Tasks for this exercise:
**A.** From the article on poet Michael Davidson, list the areas of study and research named for his work as a professor of American literature.
**B.** In the article on poet Michael Davidson, which poem represents him in the 2004 edition of Best American Poetry?
**C.** Condense the paragraph of the Michael Davidson article that begins "Davidson served as the first curator" into a short bulleted list that keeps its main facts.

= Michael Davidson (poet) =

American poet

Michael Davidson (born December 18, 1944, in Oakland, California) is an American poet.

==Life and work==
Davidson has written eight books of poetry as well as numerous historical, cultural and critical works. He has been affiliated with the University of California at San Diego (UCSD) since 1974 and as a professor of American literature since 1988 with areas of study and research in Modern Poetry, Cultural Studies, Gender Studies, and Disability Studies.

Davidson served as the first curator of the Mandeville Department of Special Collections (UCSD) where the George Oppen papers are stored. The Archive for New Poetry is a campus, community and international resource for studying post-1945 English-language poetry, and is one of the four largest American poetry collections in the U.S.

Davidson, who recently became Deaf, has written on disability issues, "Hearing Things: The Scandal of Speech in Deaf Performance," in Disability Studies: Enabling the Humanities, "Phantom Limbs: Film Noir and the Disabled Body," GLQ 9:1-2 (2003), and "Strange Blood: Hemophobia and the Unexplored Boundaries of Queer Nation," in Beyond the Boundary: Reconstructing Cultural Identity in a Multicultural Context. A collection of essays on disability was published as Concerto for the Left Hand: Disability and the Defamiliar Body (University of Michigan). Another critical work, On the Outskirts of Form: Practicing Cultural Poetics, was published in 2011 by Wesleyan University Press. This latter book gathered his essays concerning formally innovative poetry from modernists such as Mina Loy, George Oppen, and Wallace Stevens to current practitioners such as Cristina Rivera-Garza, Heriberto Yépez, Lisa Robertson, and Mark Nowak.

Davidson is represented in the 2004 edition of Best American Poetry by a poem entitled "Bad Modernism".

Stored data:
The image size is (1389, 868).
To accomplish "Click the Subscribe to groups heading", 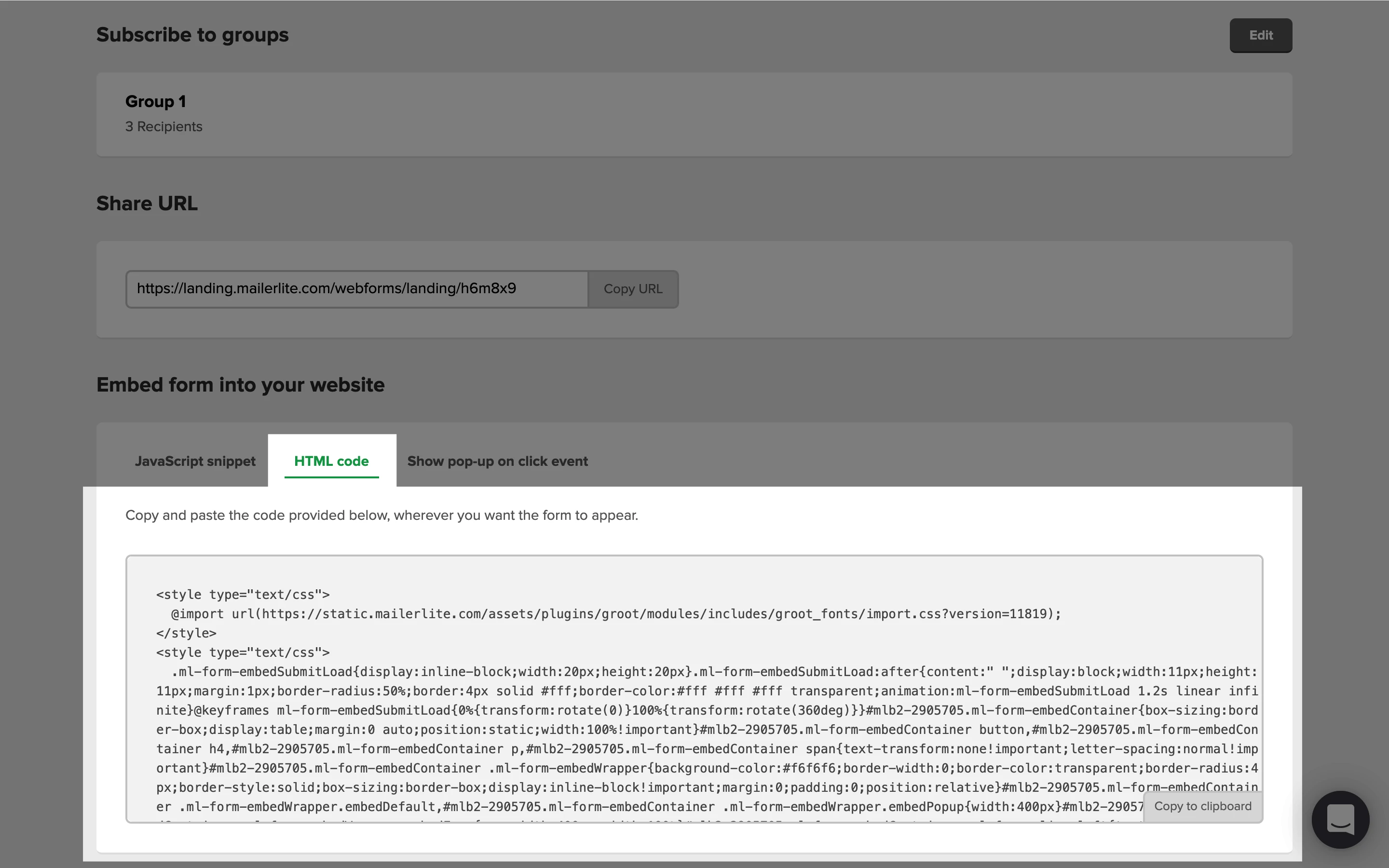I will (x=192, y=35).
* * *
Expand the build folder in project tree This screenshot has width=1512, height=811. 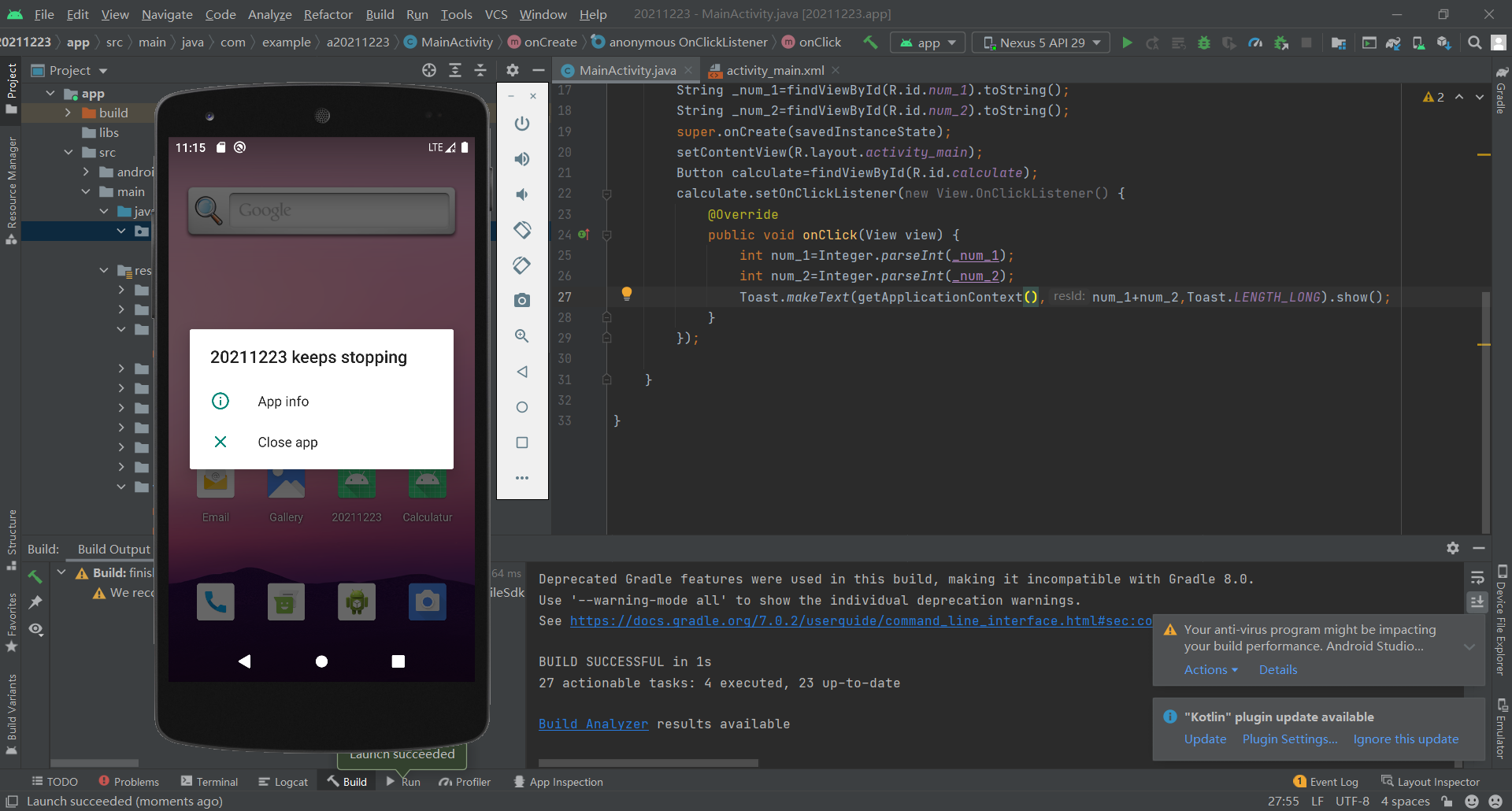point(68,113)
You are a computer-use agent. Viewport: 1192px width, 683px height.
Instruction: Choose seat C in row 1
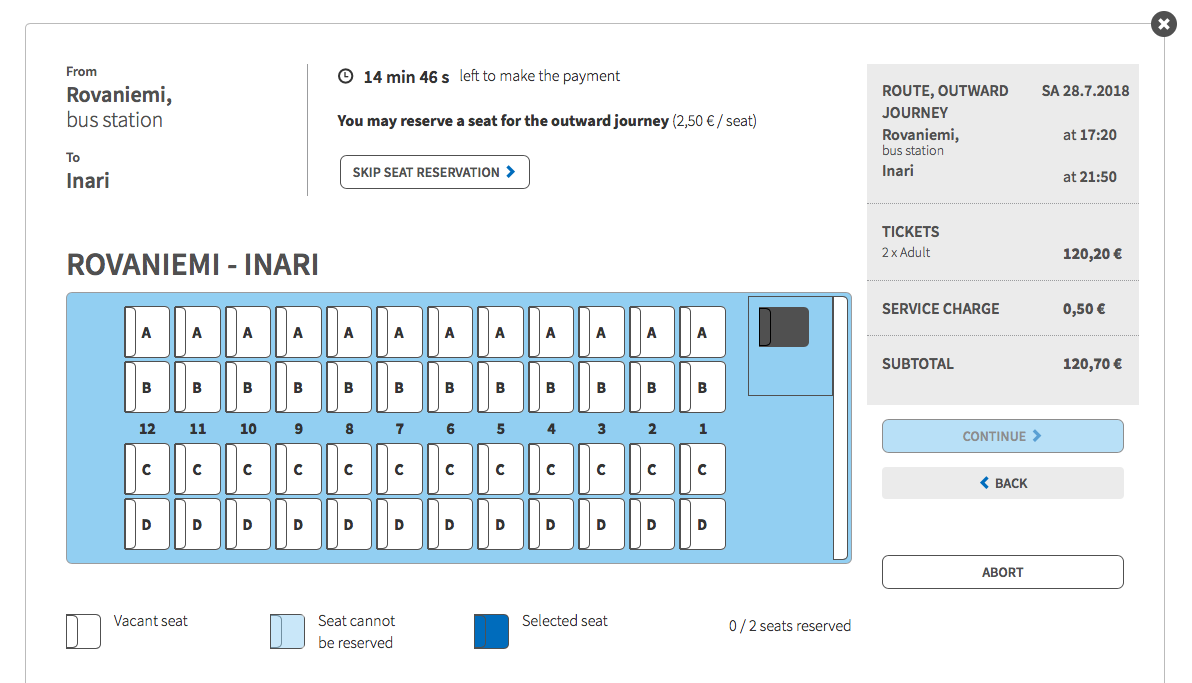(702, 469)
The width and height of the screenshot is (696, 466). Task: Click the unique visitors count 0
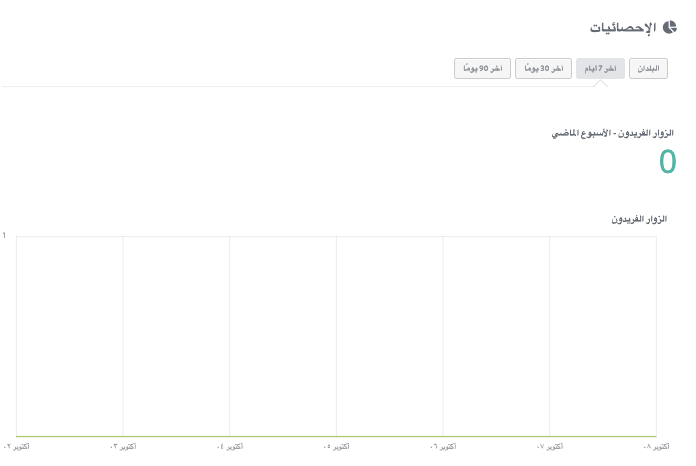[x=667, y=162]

Results for each task:
**A.** Modern Poetry, Cultural Studies, Gender Studies, Disability Studies

**B.** "Bad Modernism"

**C.**
- Davidson was the first curator of the Mandeville Department of Special Collections at UCSD.
- The George Oppen papers are stored there.
- The Archive for New Poetry serves the campus, the community and international users as a resource for studying post-1945 English-language poetry.
- It is one of the four largest American poetry collections in the U.S.